Only the lines from the one containing "Task: Click the Ollama Base URL field" to the end of the material are to be copied, exactly and in full; images stay out.

*DATA SHOWN*:
+===+

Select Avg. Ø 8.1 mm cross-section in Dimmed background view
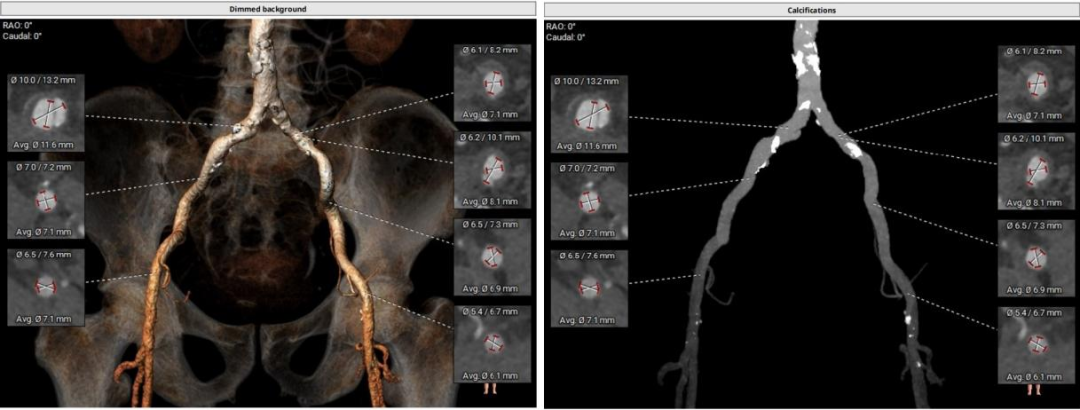click(491, 171)
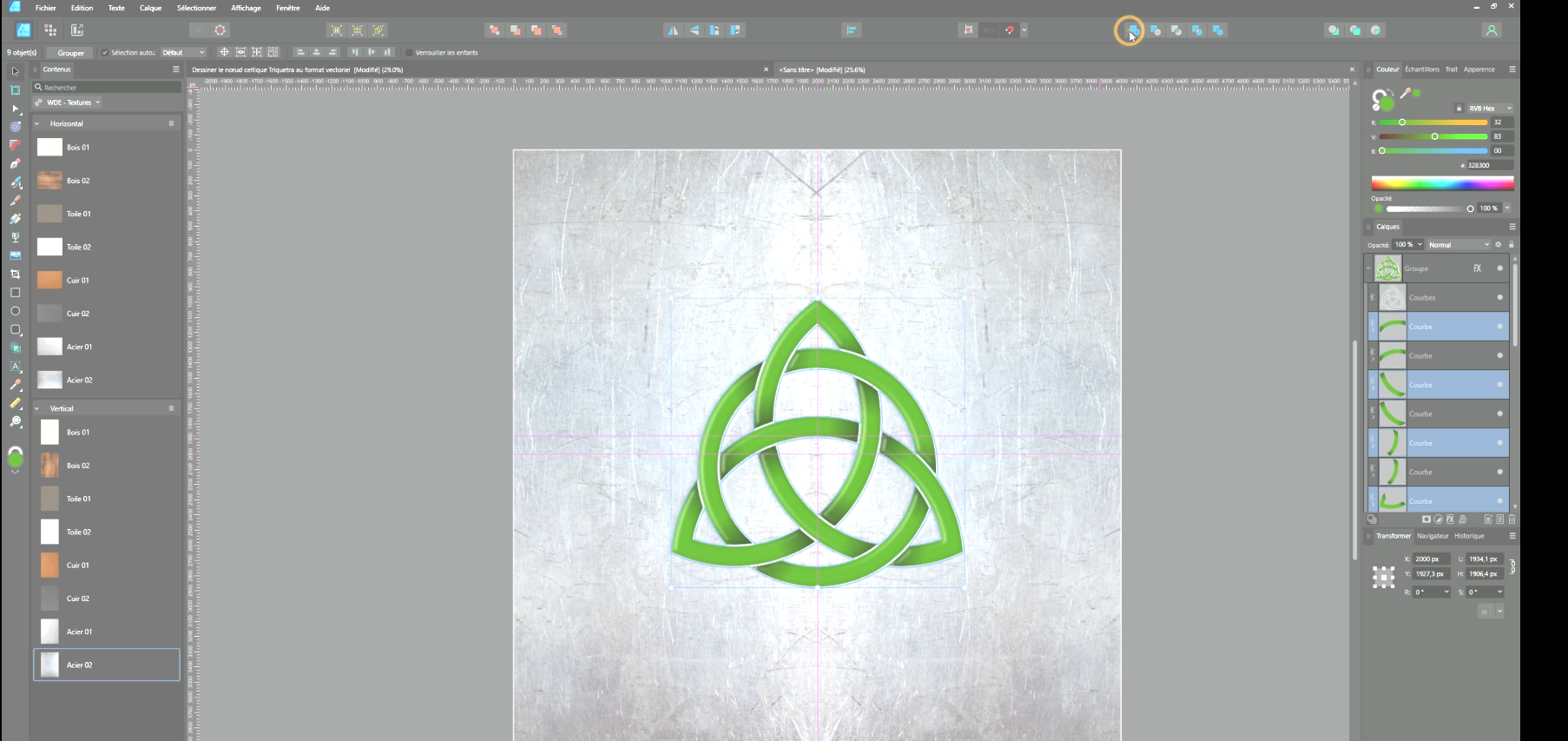Viewport: 1568px width, 741px height.
Task: Click the color hue spectrum bar
Action: (1441, 183)
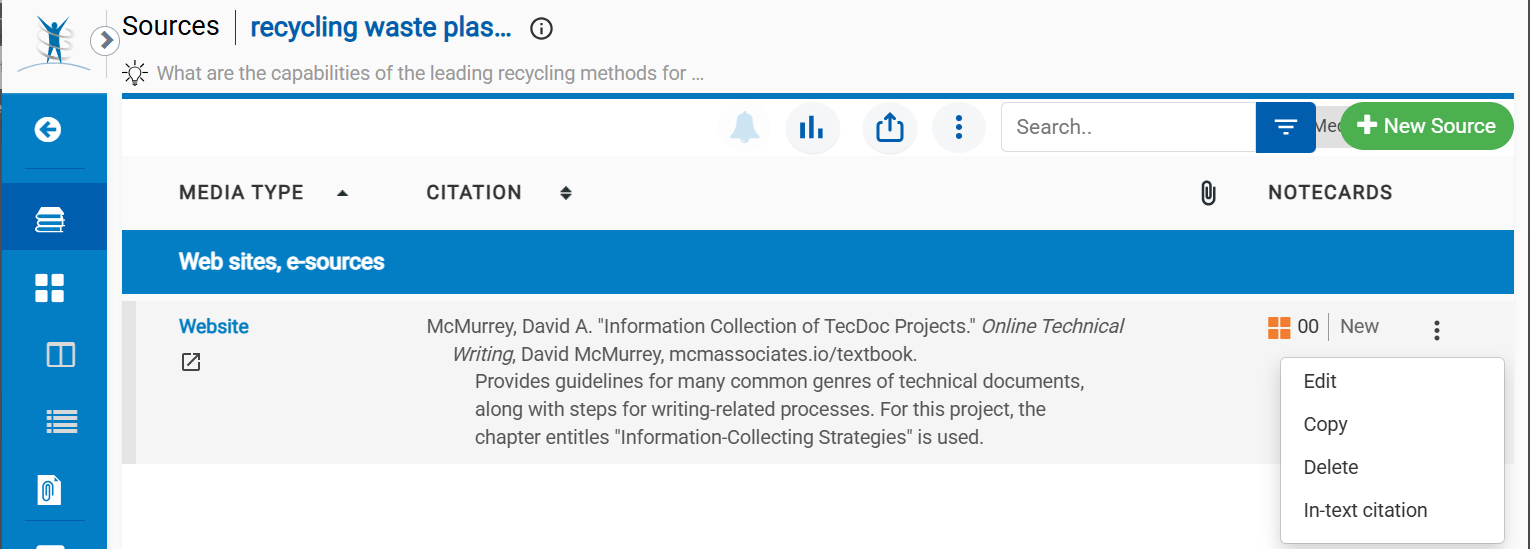Expand the sidebar with chevron arrow
Screen dimensions: 1530x549
pyautogui.click(x=105, y=41)
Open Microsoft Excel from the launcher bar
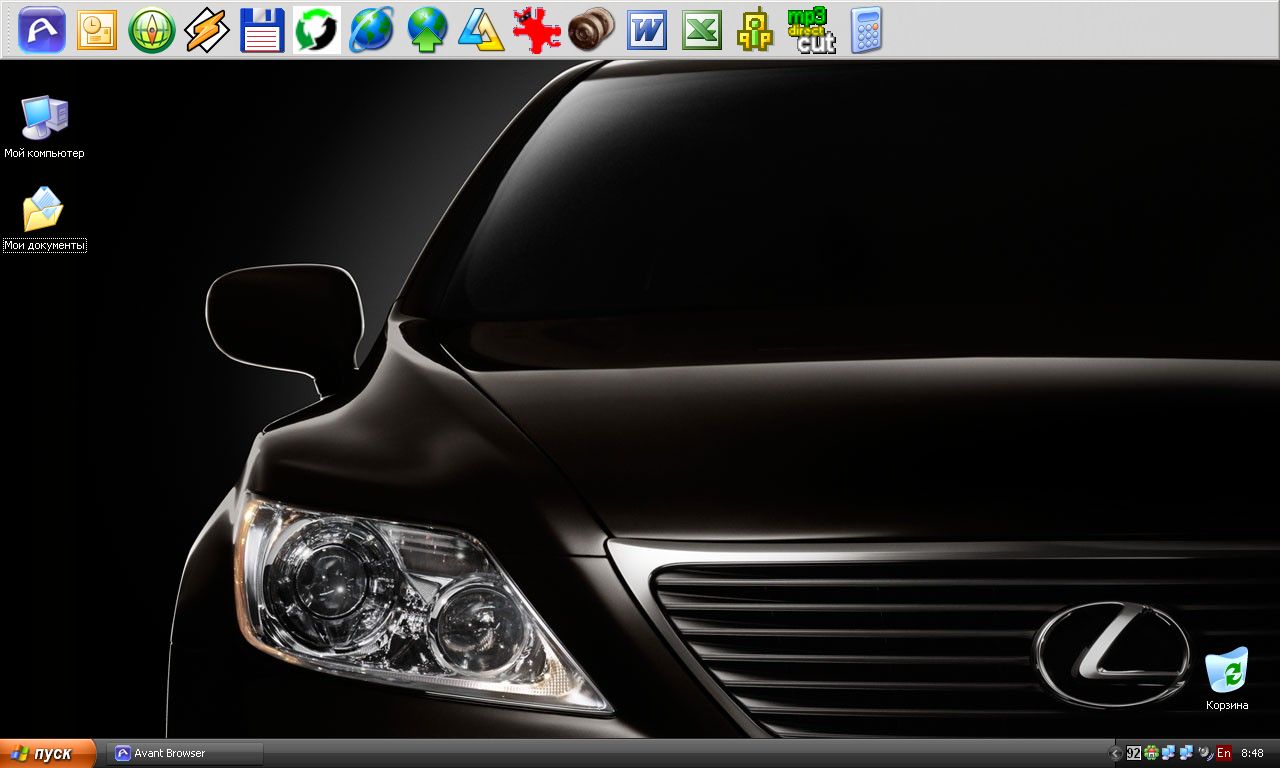The width and height of the screenshot is (1280, 768). tap(702, 30)
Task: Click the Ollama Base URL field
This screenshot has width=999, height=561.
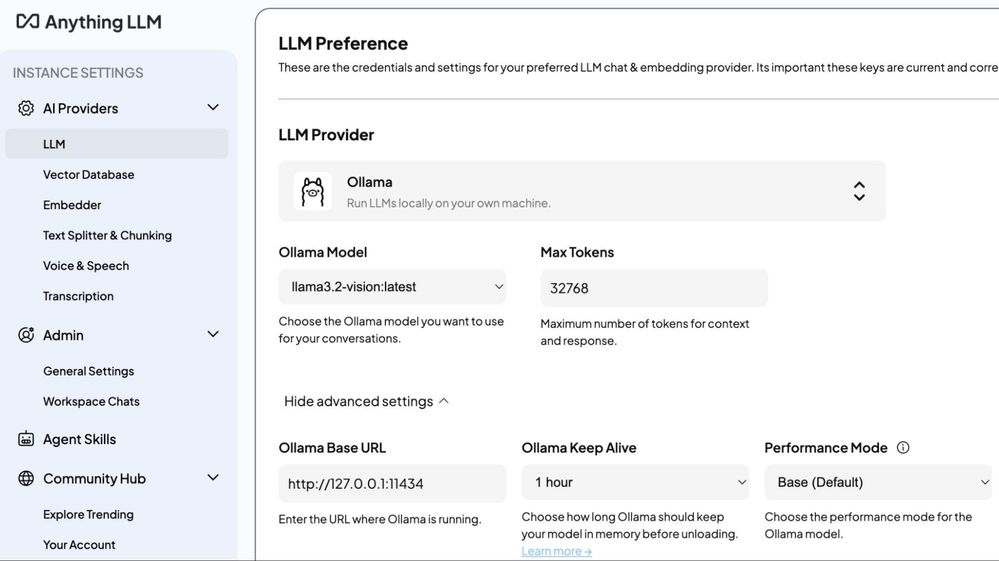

+===+

*SOLUTION*:
Task: Click the Ollama Base URL field
This screenshot has width=999, height=561.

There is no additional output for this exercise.